Increase in Notified Body Designations and Capacity Building
One of the most significant bottlenecks in the MDR transition has been the insufficient number of Notified Bodies designated under the new regulation. As a corrective measure, the EU has actively encouraged more conformity assessment bodies to apply for designation, and several new NBs have been approved since 2022. Additionally, existing NBs have expanded their staff and resources to increase review capacity. However, these improvements have only gradually reduced the backlog, and the system remains under strain, especially for high-risk device classifications. Regulators have also introduced guidance to standardize NB expectations and improve transparency during audits and technical documentation assessments.
Guidance Documents and Harmonization Efforts
To help manufacturers navigate the complexity of MDR, the European Commission, along with the Medical Device Coordination Group (MDCG), has released over 100 guidance documents. These cover clinical evaluation requirements, post-market surveillance, equivalence justifications, and transitional provisions for legacy devices. While these documents have clarified certain ambiguities, industry stakeholders still call for more consistency and harmonization across Notified Bodies. There have also been collaborative initiatives with international regulatory authorities such as the U.S. FDA and Australia’s TGA to promote convergence and reduce duplicate efforts for global manufacturers.
Support for Small and Medium Enterprises (SMEs)
SMEs, which make up a significant portion of the medical device industry in Europe, are particularly vulnerable under MDR due to limited financial and regulatory resources. Recognizing this, some national regulatory authorities and industry associations have launched support programs. These include funding grants, regulatory training, and access to subsidized consulting services. Nonetheless, the majority of SMEs report challenges in affording the costs of clinical studies, technical file redevelopment, and notified body fees. The European Commission has acknowledged these issues but has not yet implemented a centralized SME support mechanism under MDR.

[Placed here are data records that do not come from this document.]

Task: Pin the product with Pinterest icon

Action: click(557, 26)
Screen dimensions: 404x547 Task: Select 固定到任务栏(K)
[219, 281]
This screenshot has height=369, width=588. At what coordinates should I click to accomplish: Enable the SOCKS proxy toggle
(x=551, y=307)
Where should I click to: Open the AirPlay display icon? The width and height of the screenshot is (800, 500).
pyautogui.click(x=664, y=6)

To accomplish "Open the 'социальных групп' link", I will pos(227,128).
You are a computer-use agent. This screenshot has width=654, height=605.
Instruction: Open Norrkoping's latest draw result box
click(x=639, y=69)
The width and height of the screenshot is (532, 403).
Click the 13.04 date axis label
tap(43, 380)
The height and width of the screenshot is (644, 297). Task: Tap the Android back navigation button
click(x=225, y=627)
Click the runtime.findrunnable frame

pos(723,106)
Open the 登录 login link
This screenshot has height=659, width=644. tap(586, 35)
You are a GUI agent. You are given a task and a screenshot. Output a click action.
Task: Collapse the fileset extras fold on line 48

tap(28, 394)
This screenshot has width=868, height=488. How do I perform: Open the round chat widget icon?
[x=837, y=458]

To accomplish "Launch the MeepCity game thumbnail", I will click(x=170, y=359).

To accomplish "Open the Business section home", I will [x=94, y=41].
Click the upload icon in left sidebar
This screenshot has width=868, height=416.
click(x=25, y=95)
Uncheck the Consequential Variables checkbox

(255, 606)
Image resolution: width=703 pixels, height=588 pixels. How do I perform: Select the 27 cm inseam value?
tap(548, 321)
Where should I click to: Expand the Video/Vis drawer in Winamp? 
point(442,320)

Digitalization and EUDAMED Development
A cornerstone of MDR implementation is the European Database on Medical Devices (EUDAMED), intended to increase transparency, traceability, and public access to device information. While development has been slower than expected, three of the six modules—actor registration, vigilance, and device registration—are live as of 2025. The industry has welcomed this progress but remains concerned about the delays in full implementation. Many stakeholders are also investing in digital compliance solutions to manage documentation, Unique Device Identification (UDI), and post-market surveillance in anticipation of EUDAMED’s mandatory use in the near future.
Industry Adaptation and Strategic Portfolio Management
Faced with rising regulatory costs and approval delays, many medical device companies have begun restructuring their portfolios. They are focusing on fewer, higher-revenue devices that justify the investment required for MDR compliance, while phasing out low-volume or niche legacy products. Larger corporations are integrating regulatory affairs functions more deeply into their product development cycles, while smaller firms are increasingly turning to third-party consultants and contract research organizations (CROs) for support. Industry groups such as MedTech Europe have also intensified lobbying efforts to propose pragmatic solutions to regulators, including faster review pathways for low-risk or essential-use legacy devices.
A. Regulatory Flexibility
- Amendment (EU) 2023/607 extended certification deadlines to prevent shortages.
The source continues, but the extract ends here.